We have made, and continue to make, significant adjustments to our mortgage sourcing and purchase strategies in an effort to meet HUD’s increased housing goals and new subgoals. These strategies include entering into some purchase and securitization transactions with lower expected economic returns than our typical transactions. We have also relaxed our underwriting criteria to obtain goals-qualifying mortgage loans and increased our investments in higher-risk mortgage loan products that are more likely to serve the borrowers targeted by HUD’s goals and subgoals, which could increase our credit losses. [emphasis added]

2. As a result, Freddie and Fannie purchased large amounts of high-risk mortgages, helping to fuel the housing bubble.

3. Dodd-Frank was enacted in order to enshrine a narrative of the financial crisis. That narrative attributes the crisis primarily to predatory lending and to financial deregulation.

4. The narrative enshrined in Dodd-Frank is false. Predatory lending was a minor factor, especially relative to government housing goals. There are few actual examples of financial deregulation, and the examples most often cited (such as the repeal of portions of Glass-Steagall) had little or no bearing on the crisis.

5. The most significant impact of Dodd-Frank is to entrench the largest banks, as they benefit from their status of “too big do fail.”

Incidentally, Wallison probably would disagree with me that we should go so far as to break up the big banks.

Wallison calmly presents evidence. His enemies would do well to try to do the same.

3 thoughts on “Geithner, Wallison, and History

  1. #3 is a pretty outlandish claim. Dodd-Frank is a massive bill that does very many things, and to force it into the box proposed here does massive violence on the complex reality. Even a trenchant, conservative critic of the law such as David Skeel admits that it pursued many purposes, some of them quite sensible (such as bringing derivatives into exchanges), and that trying to dismiss it as some kind of ideologically-driven mess is quite hyperbolic. Wallison has seriously hurt his credibility by overstating his case, and especially by prioritizing the claim that Dodd-Frank deserves 100% repeal over a more granular examination of its parts.

    • I do not think putting derivatives on exchanges is worth anything. I imagine that if I went through the entire legislation I would find something constructive, but that is hardly a reason not to repeal it.

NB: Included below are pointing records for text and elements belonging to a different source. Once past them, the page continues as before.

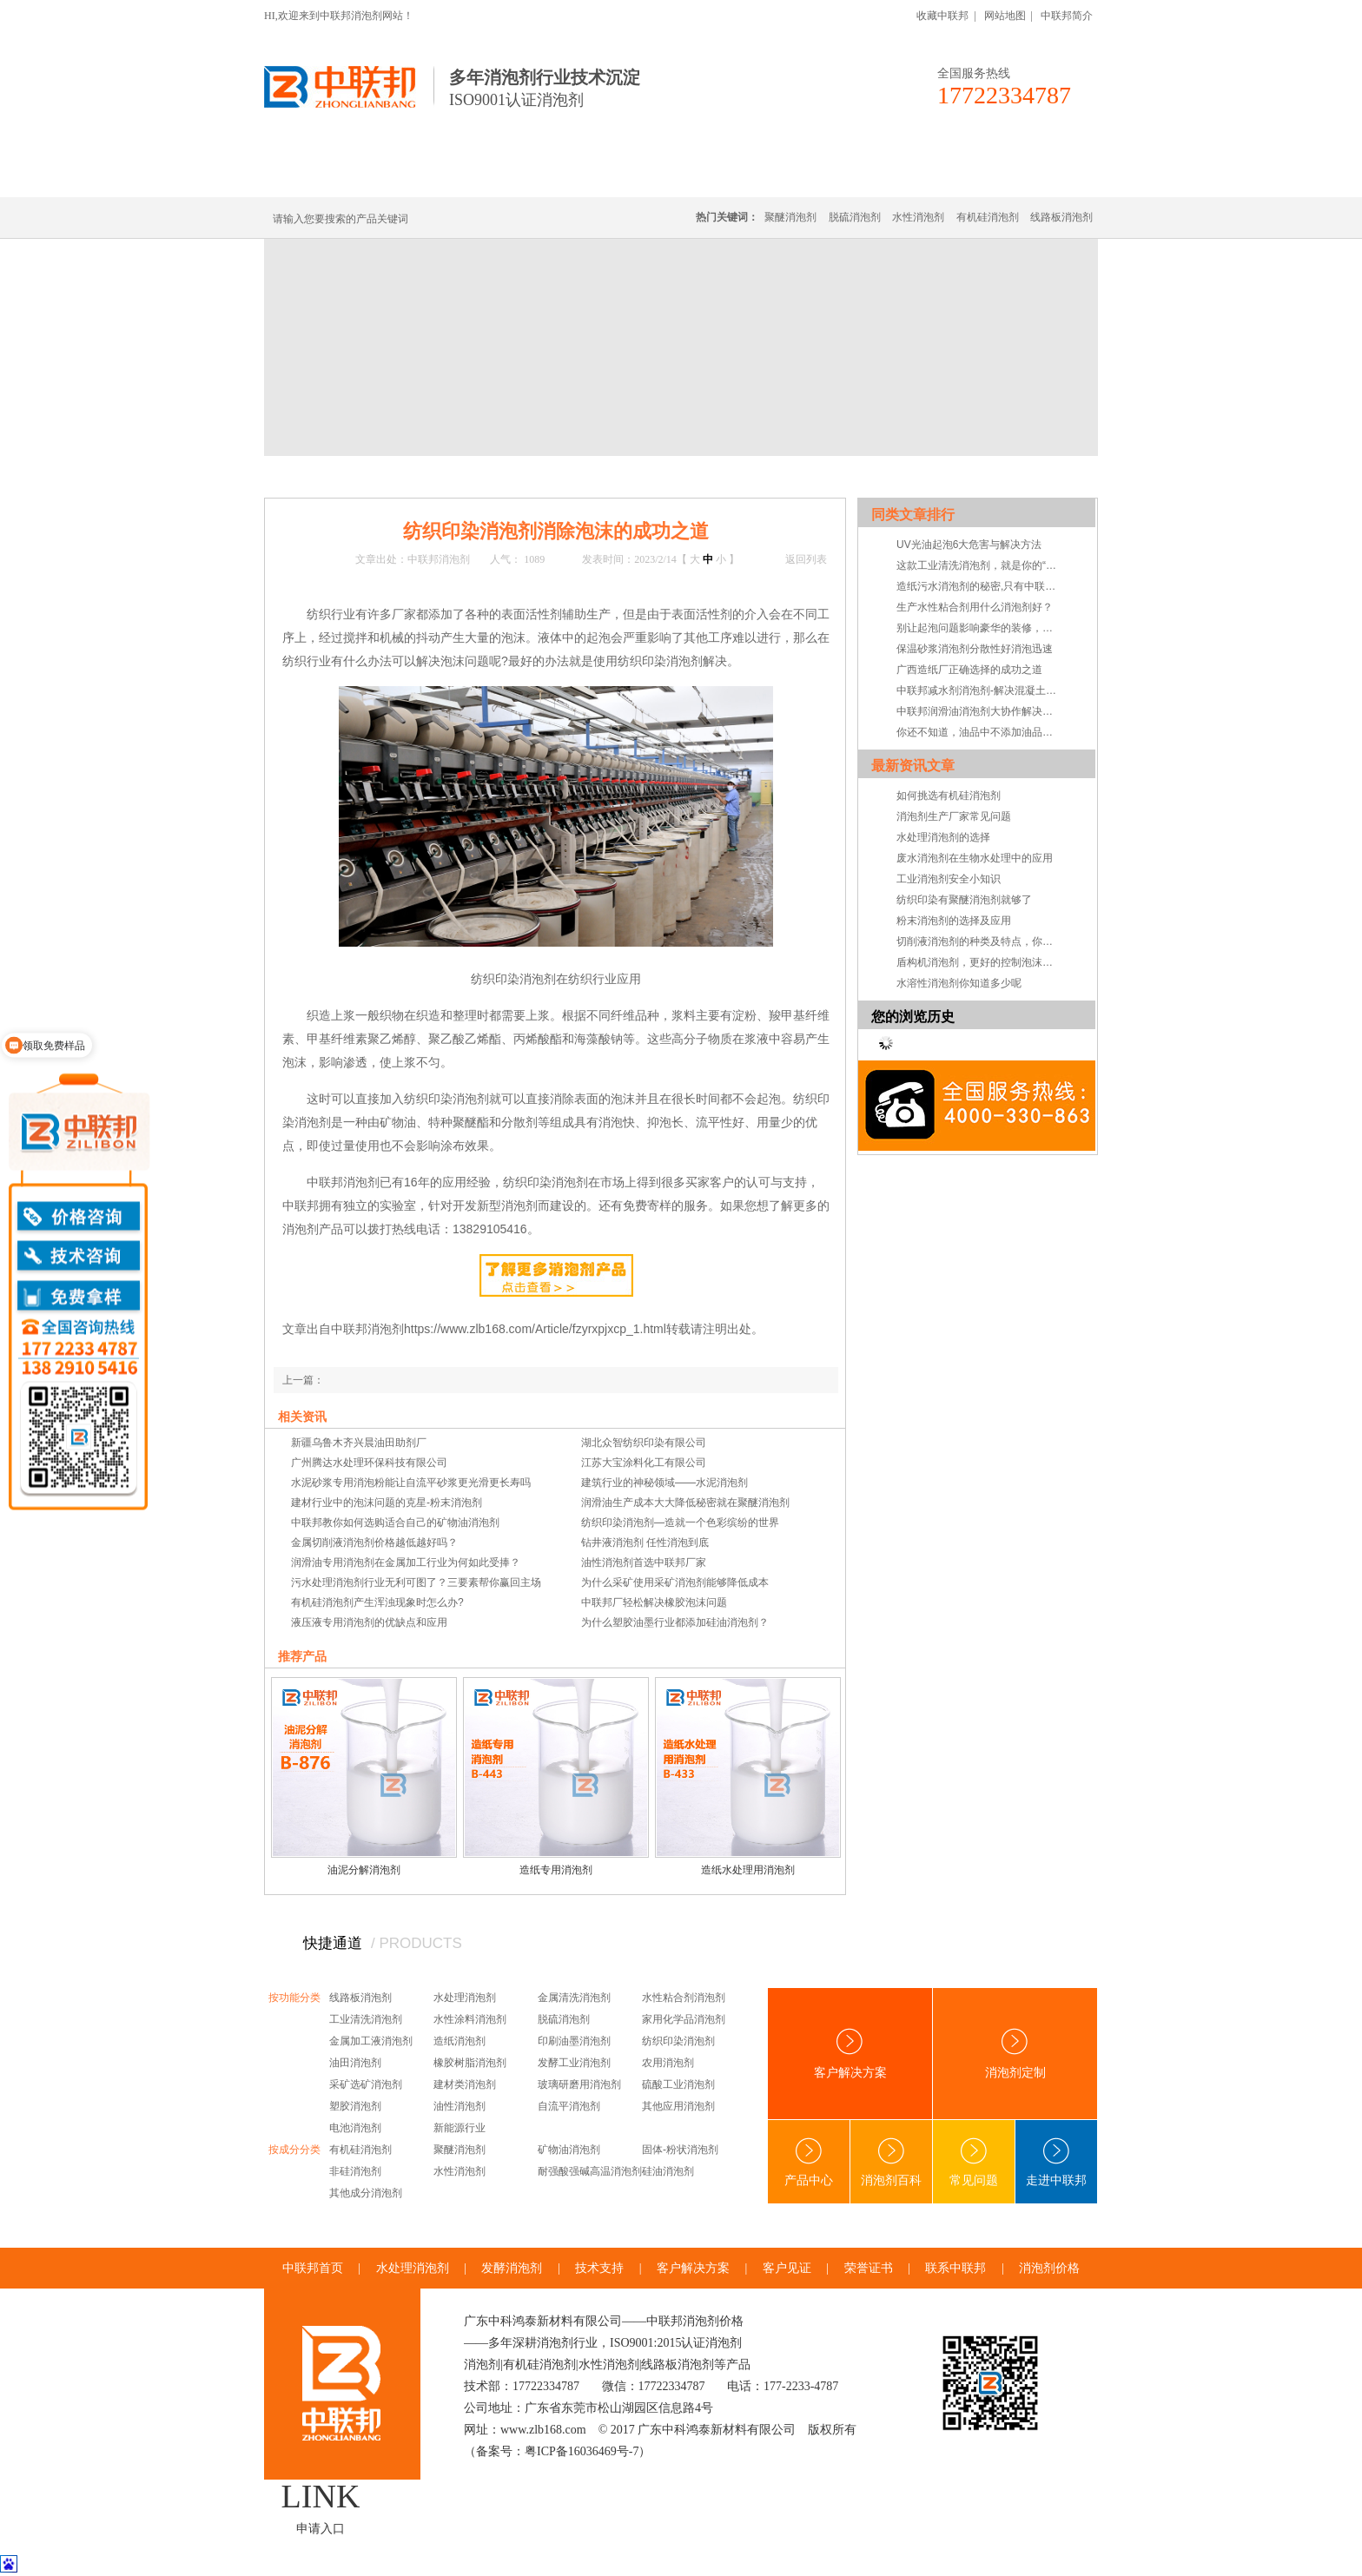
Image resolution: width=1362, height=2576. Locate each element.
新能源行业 (459, 2128)
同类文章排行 (913, 514)
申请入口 (320, 2528)
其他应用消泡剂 (678, 2106)
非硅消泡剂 (355, 2171)
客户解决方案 (850, 2053)
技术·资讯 (939, 175)
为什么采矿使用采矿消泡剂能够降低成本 (675, 1582)
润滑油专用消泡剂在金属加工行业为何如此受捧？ (405, 1562)
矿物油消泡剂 (569, 2149)
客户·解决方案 (841, 175)
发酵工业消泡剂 (574, 2063)
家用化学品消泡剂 (683, 2019)
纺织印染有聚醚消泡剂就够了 (964, 900)
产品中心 (808, 2162)
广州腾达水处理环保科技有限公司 (369, 1462)
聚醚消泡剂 (790, 217)
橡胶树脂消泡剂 (469, 2063)
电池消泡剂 (355, 2128)
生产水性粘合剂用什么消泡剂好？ (974, 607)
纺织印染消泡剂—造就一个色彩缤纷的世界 (680, 1522)
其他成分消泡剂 (365, 2193)
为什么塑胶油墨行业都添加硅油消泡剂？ (675, 1622)
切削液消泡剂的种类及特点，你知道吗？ (978, 941)
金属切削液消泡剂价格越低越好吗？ (374, 1542)
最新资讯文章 (913, 765)
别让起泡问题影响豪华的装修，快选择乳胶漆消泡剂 (978, 628)
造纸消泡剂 (459, 2041)
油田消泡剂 (355, 2063)
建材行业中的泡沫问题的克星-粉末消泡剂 (386, 1502)
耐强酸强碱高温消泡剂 (590, 2171)
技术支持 (599, 2268)
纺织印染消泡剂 (678, 2041)
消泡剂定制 (740, 175)
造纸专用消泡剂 (555, 1870)
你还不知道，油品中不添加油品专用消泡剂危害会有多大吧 (978, 732)
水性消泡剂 (918, 217)
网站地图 (1005, 16)
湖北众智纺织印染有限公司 (643, 1443)
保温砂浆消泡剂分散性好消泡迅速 (974, 649)
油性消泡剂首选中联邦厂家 (643, 1562)
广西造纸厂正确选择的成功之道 (969, 670)
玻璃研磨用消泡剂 (579, 2084)
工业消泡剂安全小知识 (948, 879)
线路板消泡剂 (534, 175)
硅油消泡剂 (668, 2171)
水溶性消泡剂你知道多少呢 (959, 983)
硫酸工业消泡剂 (678, 2084)
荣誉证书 (868, 2268)
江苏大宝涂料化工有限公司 (643, 1462)
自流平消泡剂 (569, 2106)
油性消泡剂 (459, 2106)
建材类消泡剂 (464, 2084)
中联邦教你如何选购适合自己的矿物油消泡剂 (395, 1522)
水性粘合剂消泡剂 (683, 1997)
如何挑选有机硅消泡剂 (948, 795)
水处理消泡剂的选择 (943, 837)
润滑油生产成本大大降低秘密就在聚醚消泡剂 (685, 1502)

  2. My anger with Geithner is for what he left undone. While he rescued the banks, he did not recognize the fact that they could not continue operating indefinitely in the same forms that caused the crisis. So while things could have been much worse, the crisis is far from over because the same structure remains in place which primarily serves as an vehicle to spread around higher income instead of more incremental, true growth based financial approaches to serve all income levels. Such incremental forms of financial competition would have been far superior to any restraints, “punishments” and regulations that are likely to be imposed in the future.